Retype, word for word, every line of the records below starting at the one that contains "or register now (703, 318)" and ending at the one that contains "My reservation (802, 18)"; include both of those lines and nothing more.

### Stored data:
┌──
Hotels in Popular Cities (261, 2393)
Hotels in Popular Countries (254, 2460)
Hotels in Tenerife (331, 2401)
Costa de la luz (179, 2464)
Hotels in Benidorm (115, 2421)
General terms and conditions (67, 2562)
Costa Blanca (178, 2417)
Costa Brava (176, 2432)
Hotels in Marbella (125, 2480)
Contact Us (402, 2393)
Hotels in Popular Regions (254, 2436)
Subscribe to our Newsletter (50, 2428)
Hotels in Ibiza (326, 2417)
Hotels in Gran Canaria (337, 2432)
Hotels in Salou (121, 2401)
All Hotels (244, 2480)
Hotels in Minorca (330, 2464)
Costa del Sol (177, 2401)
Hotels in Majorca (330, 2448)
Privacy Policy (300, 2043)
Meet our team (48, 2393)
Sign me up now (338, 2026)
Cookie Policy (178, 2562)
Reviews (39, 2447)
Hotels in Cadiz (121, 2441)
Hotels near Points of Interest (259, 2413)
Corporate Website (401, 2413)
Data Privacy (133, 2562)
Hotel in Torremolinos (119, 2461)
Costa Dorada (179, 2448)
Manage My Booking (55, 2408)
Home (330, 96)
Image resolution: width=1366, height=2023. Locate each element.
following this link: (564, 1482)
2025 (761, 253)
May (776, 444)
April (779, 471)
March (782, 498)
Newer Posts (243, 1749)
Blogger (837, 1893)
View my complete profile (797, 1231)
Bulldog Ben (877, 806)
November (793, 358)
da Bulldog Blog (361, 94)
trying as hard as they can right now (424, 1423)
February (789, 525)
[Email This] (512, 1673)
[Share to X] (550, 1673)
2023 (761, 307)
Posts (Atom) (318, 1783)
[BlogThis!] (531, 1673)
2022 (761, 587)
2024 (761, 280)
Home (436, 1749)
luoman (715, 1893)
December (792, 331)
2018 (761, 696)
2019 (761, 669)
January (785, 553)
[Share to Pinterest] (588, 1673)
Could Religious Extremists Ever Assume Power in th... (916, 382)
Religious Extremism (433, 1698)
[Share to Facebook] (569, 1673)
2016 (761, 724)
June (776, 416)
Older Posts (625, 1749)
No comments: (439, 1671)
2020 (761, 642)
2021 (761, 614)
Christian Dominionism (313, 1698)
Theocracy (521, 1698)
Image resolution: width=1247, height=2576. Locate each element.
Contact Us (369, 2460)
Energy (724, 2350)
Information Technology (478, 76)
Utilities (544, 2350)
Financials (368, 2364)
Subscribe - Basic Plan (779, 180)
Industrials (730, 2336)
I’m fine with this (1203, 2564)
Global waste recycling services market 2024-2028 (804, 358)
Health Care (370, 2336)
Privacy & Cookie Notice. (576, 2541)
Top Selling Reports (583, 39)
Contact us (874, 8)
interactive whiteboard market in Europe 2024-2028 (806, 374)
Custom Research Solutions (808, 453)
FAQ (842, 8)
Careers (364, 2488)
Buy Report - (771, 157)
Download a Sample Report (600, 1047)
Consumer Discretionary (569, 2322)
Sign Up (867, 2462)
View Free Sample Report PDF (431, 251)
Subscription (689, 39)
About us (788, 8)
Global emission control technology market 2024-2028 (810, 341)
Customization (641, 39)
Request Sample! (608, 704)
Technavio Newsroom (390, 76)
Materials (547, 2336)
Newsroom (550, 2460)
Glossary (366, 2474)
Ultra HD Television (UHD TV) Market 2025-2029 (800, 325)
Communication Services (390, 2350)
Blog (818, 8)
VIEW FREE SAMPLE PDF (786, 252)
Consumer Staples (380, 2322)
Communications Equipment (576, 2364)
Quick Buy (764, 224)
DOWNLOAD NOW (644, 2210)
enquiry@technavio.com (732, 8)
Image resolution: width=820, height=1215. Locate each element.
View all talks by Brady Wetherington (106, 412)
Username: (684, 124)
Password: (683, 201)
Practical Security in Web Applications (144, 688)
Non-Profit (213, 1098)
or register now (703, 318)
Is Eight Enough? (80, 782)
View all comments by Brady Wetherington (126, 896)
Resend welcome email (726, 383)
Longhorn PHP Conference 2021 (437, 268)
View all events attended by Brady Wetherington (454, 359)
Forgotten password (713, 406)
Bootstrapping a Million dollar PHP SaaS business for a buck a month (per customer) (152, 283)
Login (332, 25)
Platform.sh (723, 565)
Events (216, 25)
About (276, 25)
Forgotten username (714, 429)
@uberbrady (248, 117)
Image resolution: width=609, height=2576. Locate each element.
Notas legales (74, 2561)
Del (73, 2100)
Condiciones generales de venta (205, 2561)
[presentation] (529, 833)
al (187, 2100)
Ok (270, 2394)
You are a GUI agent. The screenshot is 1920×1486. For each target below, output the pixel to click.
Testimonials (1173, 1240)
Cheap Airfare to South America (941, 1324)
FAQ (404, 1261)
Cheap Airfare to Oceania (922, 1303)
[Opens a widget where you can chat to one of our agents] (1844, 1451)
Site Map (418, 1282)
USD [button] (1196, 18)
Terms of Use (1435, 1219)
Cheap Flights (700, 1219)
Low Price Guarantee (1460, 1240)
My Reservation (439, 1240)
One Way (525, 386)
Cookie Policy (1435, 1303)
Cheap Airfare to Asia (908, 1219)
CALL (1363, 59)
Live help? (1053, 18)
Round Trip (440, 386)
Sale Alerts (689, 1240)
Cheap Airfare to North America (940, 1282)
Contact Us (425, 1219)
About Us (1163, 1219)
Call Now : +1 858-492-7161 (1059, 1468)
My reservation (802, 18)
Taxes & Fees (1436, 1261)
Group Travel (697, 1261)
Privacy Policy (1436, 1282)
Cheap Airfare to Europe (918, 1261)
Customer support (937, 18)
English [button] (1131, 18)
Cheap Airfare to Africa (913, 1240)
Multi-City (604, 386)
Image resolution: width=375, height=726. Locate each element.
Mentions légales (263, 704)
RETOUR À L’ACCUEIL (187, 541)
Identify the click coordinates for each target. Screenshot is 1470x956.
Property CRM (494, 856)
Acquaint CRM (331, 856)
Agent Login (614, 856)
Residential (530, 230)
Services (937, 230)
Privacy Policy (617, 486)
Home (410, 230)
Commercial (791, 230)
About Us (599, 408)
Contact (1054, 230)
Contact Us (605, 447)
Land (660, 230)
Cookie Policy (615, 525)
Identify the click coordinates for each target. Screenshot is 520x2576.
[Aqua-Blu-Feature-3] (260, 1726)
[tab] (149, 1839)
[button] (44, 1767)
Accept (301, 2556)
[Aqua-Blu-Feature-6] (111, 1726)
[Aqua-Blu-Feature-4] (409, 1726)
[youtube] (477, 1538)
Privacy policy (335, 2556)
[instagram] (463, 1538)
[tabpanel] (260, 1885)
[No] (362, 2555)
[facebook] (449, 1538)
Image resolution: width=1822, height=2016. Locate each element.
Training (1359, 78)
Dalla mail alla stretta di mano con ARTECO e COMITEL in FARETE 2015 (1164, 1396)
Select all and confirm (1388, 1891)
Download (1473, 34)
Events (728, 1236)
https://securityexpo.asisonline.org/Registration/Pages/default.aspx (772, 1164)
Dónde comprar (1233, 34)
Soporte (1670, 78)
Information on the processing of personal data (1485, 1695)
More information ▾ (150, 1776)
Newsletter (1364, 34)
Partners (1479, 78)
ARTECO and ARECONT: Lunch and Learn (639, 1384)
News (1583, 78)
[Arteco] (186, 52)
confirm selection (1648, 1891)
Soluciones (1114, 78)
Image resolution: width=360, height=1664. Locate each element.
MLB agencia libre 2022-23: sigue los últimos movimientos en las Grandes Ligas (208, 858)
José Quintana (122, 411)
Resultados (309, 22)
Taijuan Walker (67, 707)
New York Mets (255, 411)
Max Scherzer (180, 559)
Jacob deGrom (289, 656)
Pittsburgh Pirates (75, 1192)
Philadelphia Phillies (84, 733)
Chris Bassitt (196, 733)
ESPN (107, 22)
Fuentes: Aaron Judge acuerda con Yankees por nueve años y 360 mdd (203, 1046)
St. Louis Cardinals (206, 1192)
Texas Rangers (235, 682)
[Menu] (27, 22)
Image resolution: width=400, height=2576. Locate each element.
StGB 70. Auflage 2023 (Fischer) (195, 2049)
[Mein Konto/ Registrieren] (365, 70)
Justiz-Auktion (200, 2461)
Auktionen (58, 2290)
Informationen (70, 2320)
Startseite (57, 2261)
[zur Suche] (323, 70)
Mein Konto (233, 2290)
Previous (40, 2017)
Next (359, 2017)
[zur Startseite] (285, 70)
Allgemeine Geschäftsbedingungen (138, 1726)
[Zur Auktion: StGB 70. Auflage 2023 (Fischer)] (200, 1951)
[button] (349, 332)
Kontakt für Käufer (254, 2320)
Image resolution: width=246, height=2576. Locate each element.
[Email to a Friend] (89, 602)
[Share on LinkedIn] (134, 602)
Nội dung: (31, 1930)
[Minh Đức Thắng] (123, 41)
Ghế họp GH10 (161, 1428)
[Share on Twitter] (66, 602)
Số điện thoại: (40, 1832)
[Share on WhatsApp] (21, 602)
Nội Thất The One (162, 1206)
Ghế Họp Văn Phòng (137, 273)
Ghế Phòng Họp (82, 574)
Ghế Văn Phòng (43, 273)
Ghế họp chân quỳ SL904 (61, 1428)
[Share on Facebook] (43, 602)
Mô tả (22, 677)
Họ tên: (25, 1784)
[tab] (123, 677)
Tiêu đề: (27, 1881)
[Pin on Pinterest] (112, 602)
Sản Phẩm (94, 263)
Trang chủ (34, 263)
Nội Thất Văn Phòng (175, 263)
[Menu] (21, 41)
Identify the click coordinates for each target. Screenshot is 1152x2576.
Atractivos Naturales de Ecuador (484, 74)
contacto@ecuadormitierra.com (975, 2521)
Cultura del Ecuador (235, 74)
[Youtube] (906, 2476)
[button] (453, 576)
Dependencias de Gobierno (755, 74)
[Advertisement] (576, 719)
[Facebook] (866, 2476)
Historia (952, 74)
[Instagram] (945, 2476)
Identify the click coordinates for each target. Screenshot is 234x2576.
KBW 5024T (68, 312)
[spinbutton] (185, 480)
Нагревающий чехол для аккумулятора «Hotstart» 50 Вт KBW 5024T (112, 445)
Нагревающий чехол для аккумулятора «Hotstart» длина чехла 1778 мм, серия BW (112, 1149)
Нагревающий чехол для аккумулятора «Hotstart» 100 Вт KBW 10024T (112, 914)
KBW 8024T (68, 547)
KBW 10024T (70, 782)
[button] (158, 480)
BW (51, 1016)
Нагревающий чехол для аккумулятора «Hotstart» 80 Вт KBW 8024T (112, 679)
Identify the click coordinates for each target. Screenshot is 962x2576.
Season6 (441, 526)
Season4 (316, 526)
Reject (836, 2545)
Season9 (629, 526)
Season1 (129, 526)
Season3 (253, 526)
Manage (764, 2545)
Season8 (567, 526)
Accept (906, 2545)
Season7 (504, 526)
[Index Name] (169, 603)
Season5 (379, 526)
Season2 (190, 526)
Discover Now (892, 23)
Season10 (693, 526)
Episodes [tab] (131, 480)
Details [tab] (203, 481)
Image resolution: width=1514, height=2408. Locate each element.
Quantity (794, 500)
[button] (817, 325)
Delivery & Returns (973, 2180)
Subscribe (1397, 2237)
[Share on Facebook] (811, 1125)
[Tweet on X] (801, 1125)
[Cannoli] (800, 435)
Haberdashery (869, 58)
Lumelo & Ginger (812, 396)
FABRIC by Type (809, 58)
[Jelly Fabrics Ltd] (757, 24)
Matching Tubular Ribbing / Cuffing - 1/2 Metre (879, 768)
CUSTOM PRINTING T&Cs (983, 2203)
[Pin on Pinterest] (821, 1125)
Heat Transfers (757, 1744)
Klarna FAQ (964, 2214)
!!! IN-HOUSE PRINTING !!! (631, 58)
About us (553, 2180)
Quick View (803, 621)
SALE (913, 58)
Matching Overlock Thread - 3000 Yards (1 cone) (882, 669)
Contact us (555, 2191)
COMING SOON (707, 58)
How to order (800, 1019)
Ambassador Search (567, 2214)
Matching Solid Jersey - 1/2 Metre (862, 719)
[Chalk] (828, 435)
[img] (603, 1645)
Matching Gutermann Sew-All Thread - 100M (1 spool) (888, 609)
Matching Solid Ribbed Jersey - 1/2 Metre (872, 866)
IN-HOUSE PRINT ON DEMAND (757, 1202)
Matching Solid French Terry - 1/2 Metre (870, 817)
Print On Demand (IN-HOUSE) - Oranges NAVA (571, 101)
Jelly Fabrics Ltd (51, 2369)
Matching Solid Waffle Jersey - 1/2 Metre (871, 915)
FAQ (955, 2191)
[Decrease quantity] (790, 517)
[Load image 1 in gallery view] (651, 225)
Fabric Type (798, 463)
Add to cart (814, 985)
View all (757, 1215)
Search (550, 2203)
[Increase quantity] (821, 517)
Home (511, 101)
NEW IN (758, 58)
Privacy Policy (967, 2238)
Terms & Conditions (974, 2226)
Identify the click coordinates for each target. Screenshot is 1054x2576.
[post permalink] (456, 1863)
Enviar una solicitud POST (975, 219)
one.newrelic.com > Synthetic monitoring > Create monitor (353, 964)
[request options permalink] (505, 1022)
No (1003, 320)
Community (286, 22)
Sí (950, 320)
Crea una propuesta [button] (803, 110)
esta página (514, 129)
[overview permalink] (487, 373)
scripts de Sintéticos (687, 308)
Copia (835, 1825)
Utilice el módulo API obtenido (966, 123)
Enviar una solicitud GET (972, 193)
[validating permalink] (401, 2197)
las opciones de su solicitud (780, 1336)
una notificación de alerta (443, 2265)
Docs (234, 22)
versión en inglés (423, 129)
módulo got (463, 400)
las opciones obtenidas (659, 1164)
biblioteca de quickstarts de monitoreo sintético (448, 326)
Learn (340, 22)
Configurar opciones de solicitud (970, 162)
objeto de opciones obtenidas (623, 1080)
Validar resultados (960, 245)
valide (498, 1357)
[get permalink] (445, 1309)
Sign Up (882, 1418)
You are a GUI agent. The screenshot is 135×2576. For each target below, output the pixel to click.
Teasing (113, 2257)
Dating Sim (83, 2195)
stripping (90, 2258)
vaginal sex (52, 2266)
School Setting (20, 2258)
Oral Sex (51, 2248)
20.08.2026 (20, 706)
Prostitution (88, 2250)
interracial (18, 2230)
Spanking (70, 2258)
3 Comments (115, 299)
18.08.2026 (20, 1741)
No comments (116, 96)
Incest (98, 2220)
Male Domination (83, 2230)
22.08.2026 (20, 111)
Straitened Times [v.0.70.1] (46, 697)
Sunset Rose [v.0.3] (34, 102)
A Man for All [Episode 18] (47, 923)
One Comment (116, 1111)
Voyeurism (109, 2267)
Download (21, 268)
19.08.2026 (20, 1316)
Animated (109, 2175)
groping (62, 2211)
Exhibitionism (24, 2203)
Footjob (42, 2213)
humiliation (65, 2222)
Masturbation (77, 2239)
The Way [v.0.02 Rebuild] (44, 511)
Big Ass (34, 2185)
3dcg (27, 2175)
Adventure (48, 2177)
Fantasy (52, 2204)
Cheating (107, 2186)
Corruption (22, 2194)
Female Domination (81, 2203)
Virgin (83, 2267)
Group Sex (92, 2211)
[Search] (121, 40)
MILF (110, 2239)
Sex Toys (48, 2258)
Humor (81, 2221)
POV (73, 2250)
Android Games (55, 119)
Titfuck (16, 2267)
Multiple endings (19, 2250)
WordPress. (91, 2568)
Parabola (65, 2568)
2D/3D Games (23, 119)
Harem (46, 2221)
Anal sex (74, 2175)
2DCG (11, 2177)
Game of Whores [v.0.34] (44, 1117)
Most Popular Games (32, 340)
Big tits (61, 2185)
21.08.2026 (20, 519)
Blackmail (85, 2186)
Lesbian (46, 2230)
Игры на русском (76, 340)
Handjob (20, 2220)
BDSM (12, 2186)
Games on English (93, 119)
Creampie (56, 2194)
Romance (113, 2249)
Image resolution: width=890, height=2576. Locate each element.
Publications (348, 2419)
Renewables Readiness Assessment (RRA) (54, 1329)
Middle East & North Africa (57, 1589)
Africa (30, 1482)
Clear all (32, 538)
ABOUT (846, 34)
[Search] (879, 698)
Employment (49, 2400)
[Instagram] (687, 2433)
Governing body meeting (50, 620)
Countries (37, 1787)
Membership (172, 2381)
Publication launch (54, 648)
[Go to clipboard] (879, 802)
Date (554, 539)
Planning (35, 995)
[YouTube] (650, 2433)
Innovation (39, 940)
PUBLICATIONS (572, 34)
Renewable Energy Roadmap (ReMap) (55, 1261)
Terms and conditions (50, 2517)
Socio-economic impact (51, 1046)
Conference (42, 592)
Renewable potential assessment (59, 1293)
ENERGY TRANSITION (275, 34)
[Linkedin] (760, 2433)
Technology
└──
### Answer to the problem:
or register now (703, 318)
Is Eight Enough? (80, 782)
View all comments by Brady Wetherington (126, 896)
Resend welcome email (726, 383)
Longhorn PHP Conference 2021 (437, 268)
View all events attended by Brady Wetherington (454, 359)
Forgotten password (713, 406)
Bootstrapping a Million dollar PHP SaaS business for a buck a month (per customer) (152, 283)
Login (332, 25)
Platform.sh (723, 565)
Events (216, 25)
About (276, 25)
Forgotten username (714, 429)
@uberbrady (248, 117)
Image resolution: width=609, height=2576. Locate each element.
Notas legales (74, 2561)
Del (73, 2100)
Condiciones generales de venta (205, 2561)
[presentation] (529, 833)
al (187, 2100)
Ok (270, 2394)
You are a GUI agent. The screenshot is 1920×1486. For each target below, output the pixel to click.
Testimonials (1173, 1240)
Cheap Airfare to South America (941, 1324)
FAQ (404, 1261)
Cheap Airfare to Oceania (922, 1303)
[Opens a widget where you can chat to one of our agents] (1844, 1451)
Site Map (418, 1282)
USD [button] (1196, 18)
Terms of Use (1435, 1219)
Cheap Flights (700, 1219)
Low Price Guarantee (1460, 1240)
My Reservation (439, 1240)
One Way (525, 386)
Cookie Policy (1435, 1303)
Cheap Airfare to Asia (908, 1219)
CALL (1363, 59)
Live help? (1053, 18)
Round Trip (440, 386)
Sale Alerts (689, 1240)
Cheap Airfare to North America (940, 1282)
Contact Us (425, 1219)
About Us (1163, 1219)
Call Now : +1 858-492-7161 (1059, 1468)
My reservation (802, 18)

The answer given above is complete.